A descoberta ocorreu durante operação deflagrada no fim de semana, quando agentes cumpriram mandados para desarticular organizações criminosas sediadas no sertão paraibano. Segundo as investigações, o grupo utilizava tecnologia avançada, incluindo pontos eletrônicos implantados cirurgicamente e acesso prévio aos gabaritos, para garantir aprovações ilegítimas.
Lista de beneficiados
No Concurso Nacional Unificado (CNU) de 2024, ao menos 10 candidatos teriam sido favorecidos.
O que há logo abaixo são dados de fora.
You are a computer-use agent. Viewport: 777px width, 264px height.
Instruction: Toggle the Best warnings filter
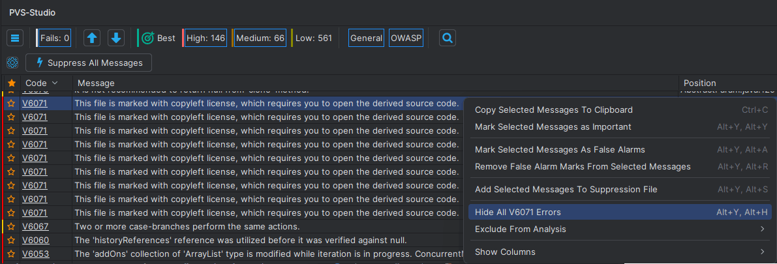tap(159, 38)
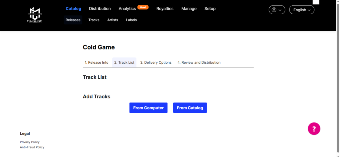Go to the Artists section

pyautogui.click(x=113, y=20)
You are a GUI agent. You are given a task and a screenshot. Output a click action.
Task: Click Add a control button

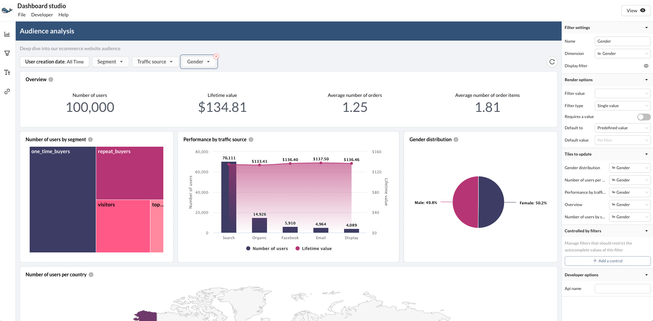(x=607, y=261)
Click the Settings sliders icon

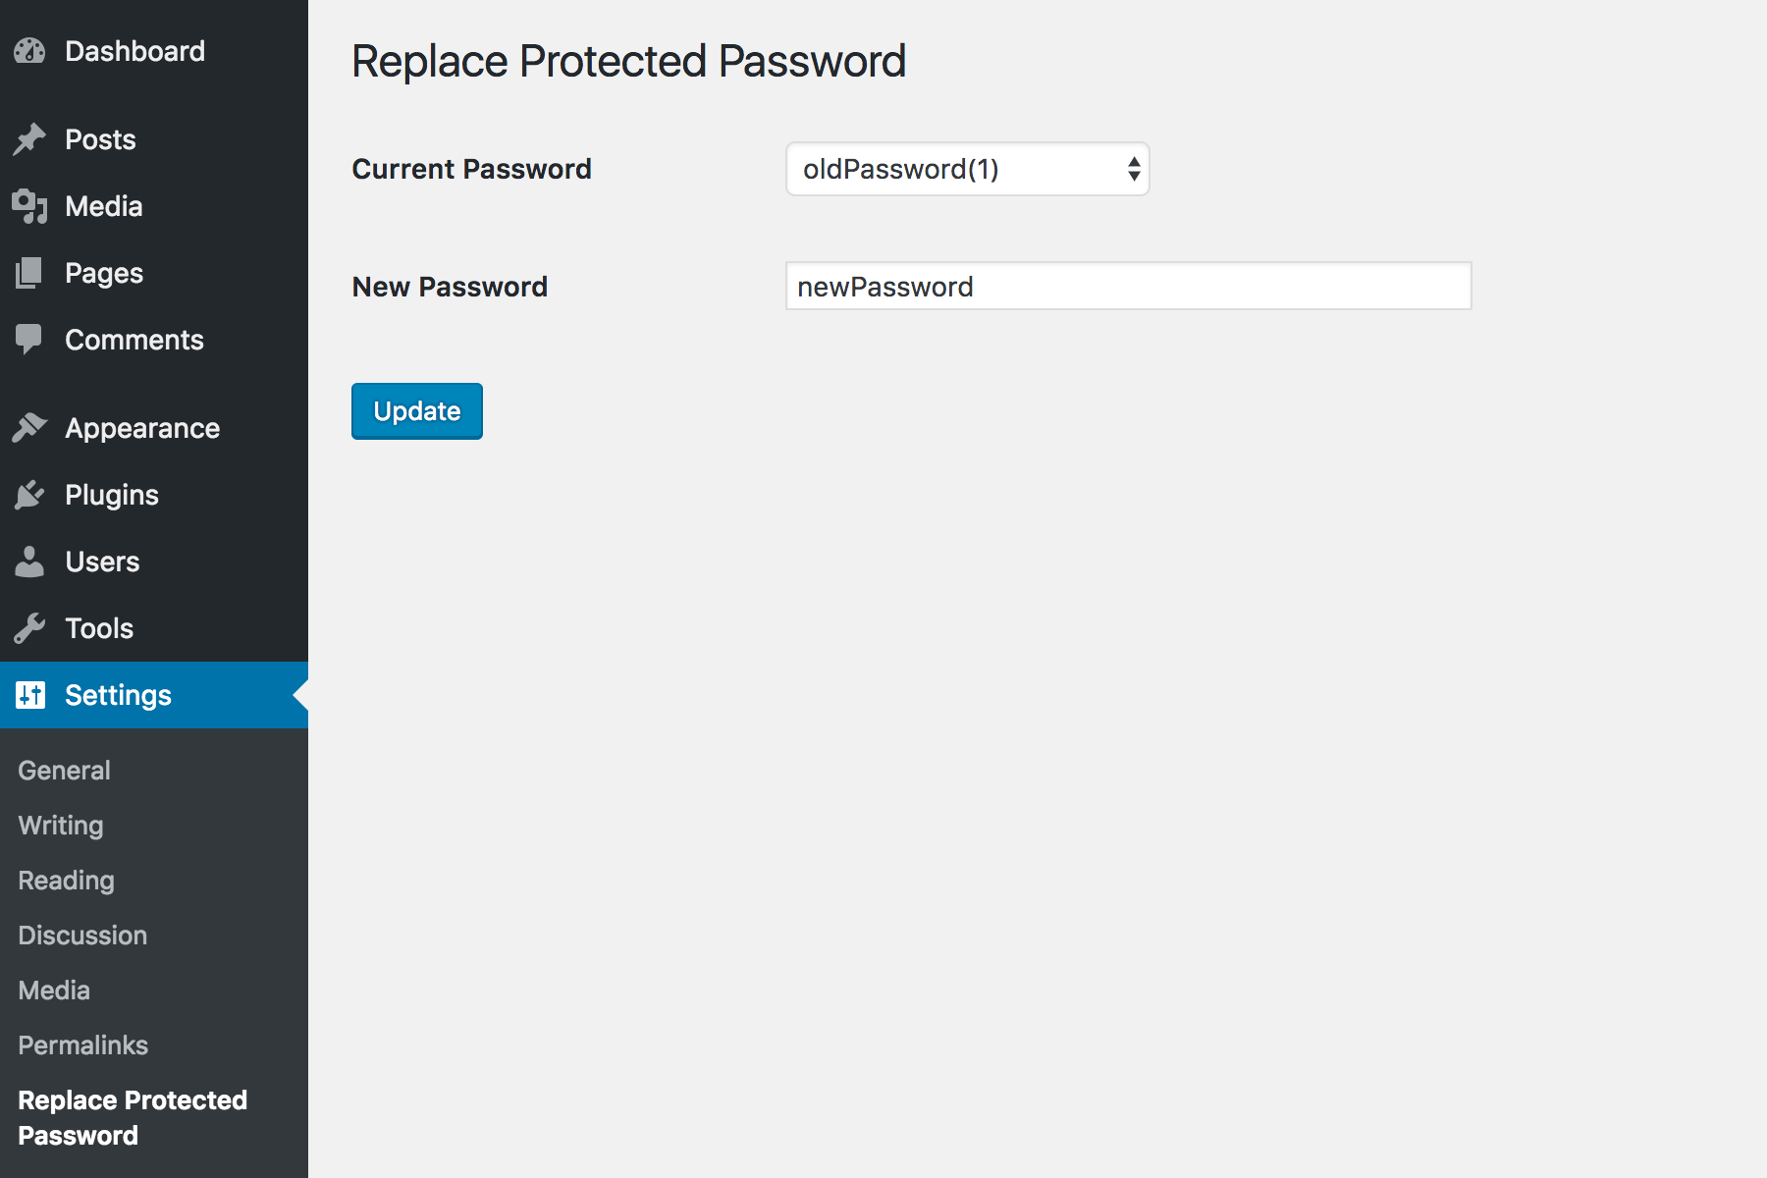tap(30, 695)
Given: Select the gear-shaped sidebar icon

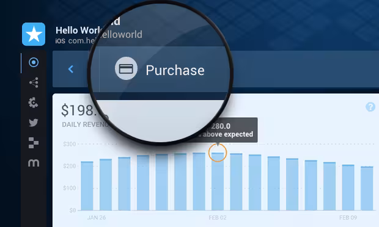Looking at the screenshot, I should [x=34, y=103].
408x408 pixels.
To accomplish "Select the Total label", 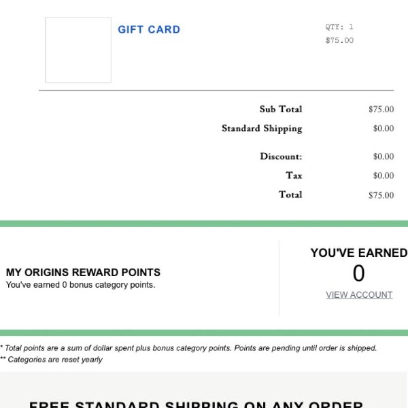I will point(290,194).
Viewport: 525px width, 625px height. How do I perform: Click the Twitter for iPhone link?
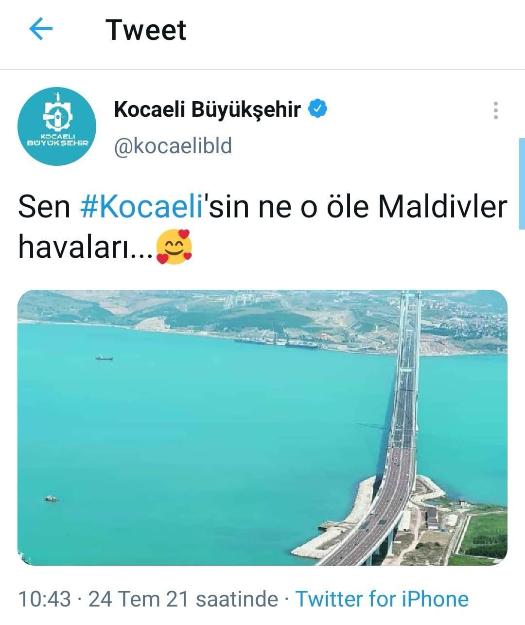point(382,599)
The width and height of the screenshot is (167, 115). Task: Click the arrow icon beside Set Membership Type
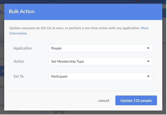(x=148, y=62)
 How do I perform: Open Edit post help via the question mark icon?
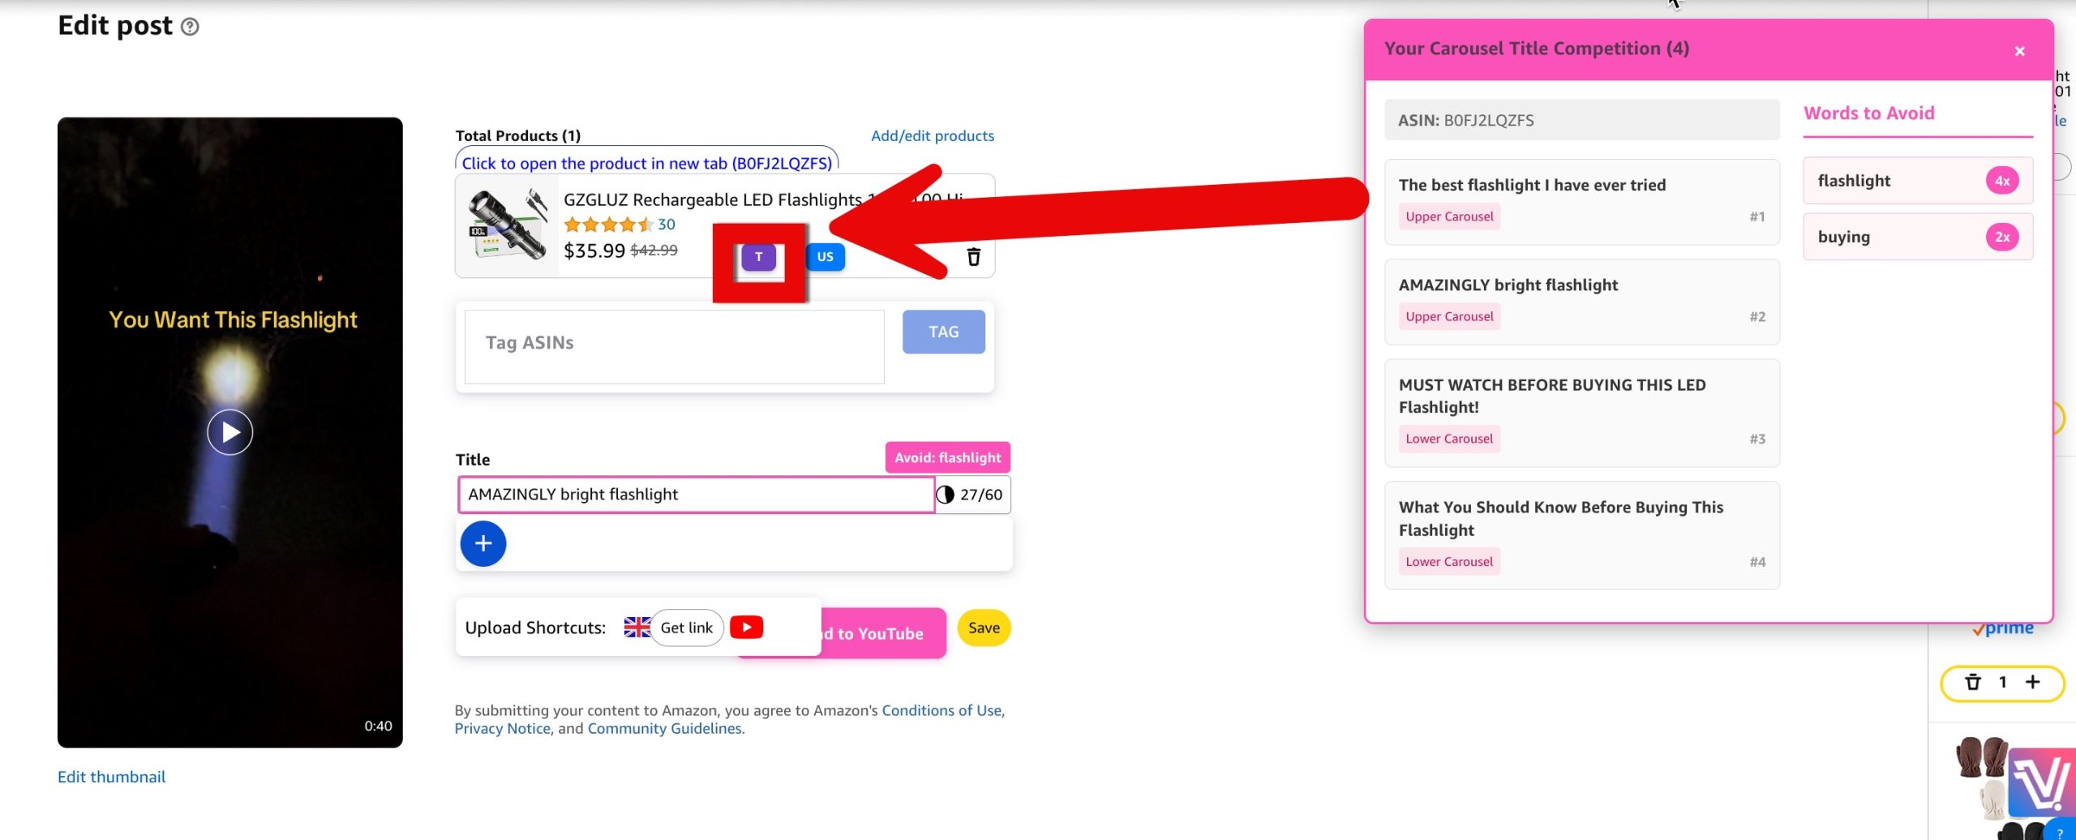point(190,28)
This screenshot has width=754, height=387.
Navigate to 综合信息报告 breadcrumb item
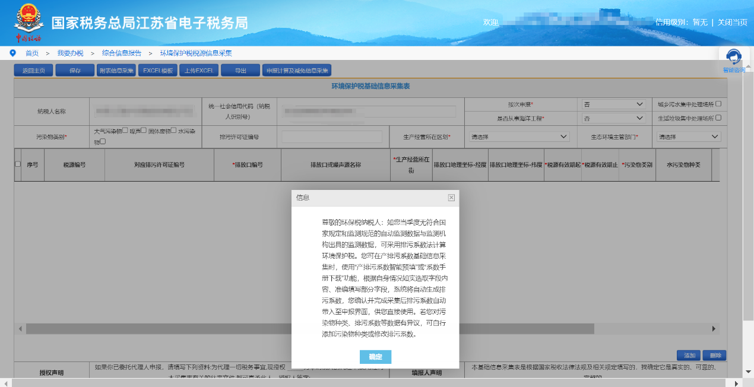point(122,53)
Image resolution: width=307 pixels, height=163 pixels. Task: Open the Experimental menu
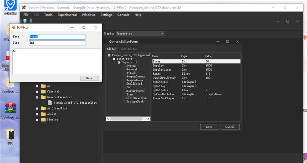[67, 15]
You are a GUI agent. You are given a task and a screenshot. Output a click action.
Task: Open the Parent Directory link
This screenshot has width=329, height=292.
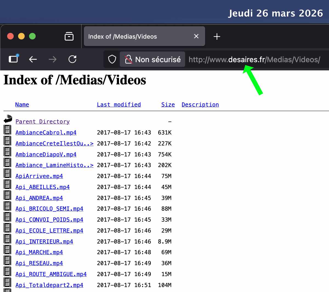pos(42,121)
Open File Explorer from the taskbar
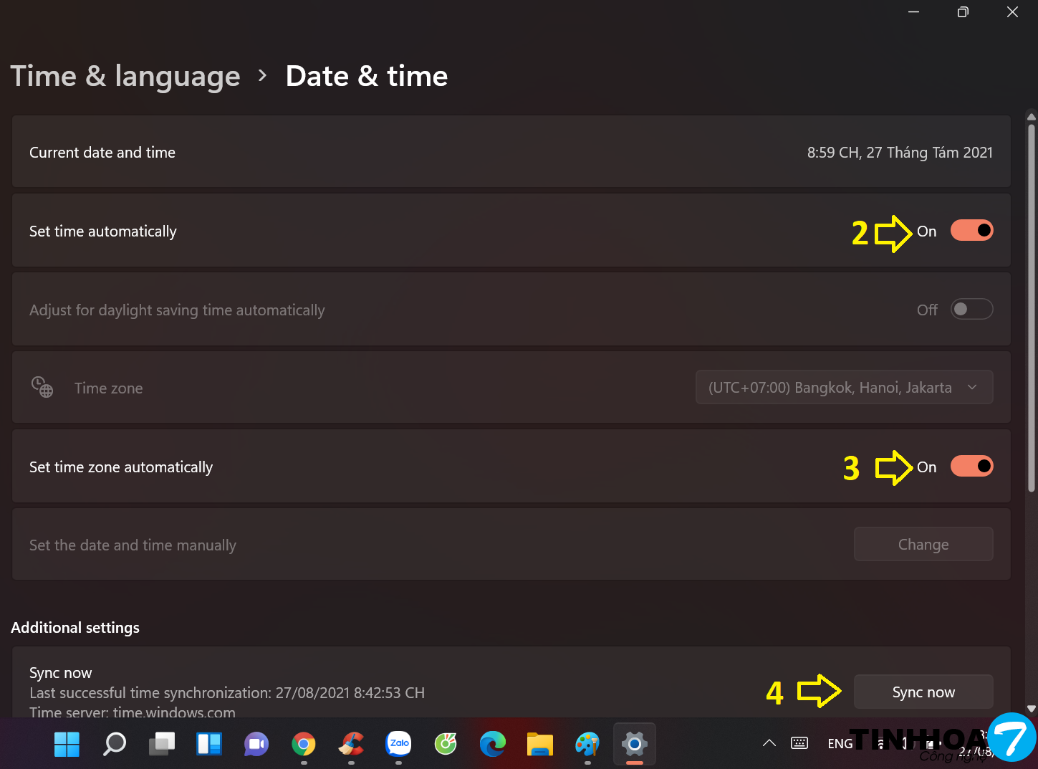This screenshot has width=1038, height=769. click(x=540, y=744)
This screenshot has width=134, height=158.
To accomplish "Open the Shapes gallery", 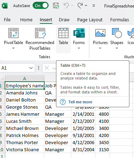I will pyautogui.click(x=117, y=39).
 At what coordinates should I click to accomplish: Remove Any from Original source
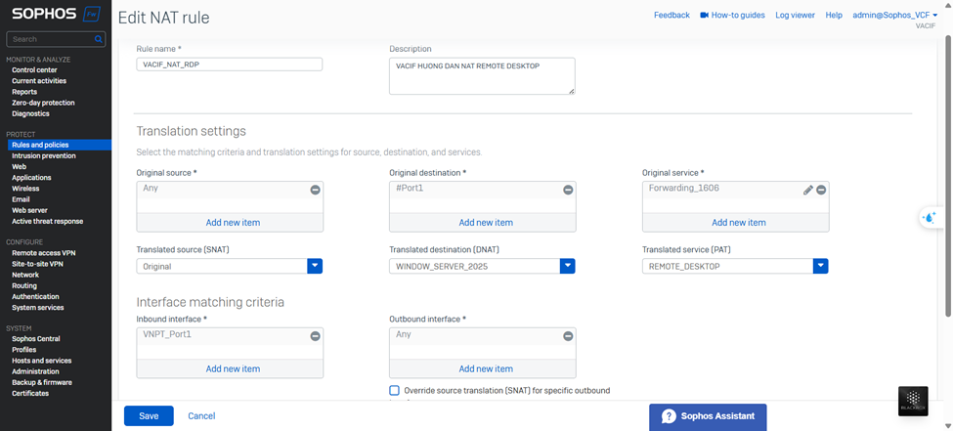click(315, 190)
Entre os nomes levantados pela PF estão:
- Eduardo Henrique Paredes do Amaral
- Allyson Brayner da Silva Lima
- Mylanne Beatriz Neves de Queiroz Soares
- Janaína Carla Nemésio de Oliveira
- Aially Soares Tavares Pinto Xavier
- Júlio Cesar Martins Brilhante
- Isabelle Nayane de Medeiros Dantas Aires
De acordo com o inquérito, Paredes obteve aprovação para o cargo de auditor fiscal com o auxílio do esquema.
Condenação por homicídio
Fátima Lopes morreu em janeiro de 2010 após seu veículo ser atingido pelo carro dirigido por Eduardo Paredes, que avançou o sinal vermelho no cruzamento das avenidas Epitácio Pessoa e João Domingos, no bairro de Miramar, em João Pessoa. O psicólogo foi considerado culpado por homicídio doloso e lesão corporal.
Imagem: Internet
O novo desdobramento do caso foi repercutido nesta segunda-feira (13) no programa Jornal BandNews João Pessoa, da Rádio BandNews FM (101,1 MHz).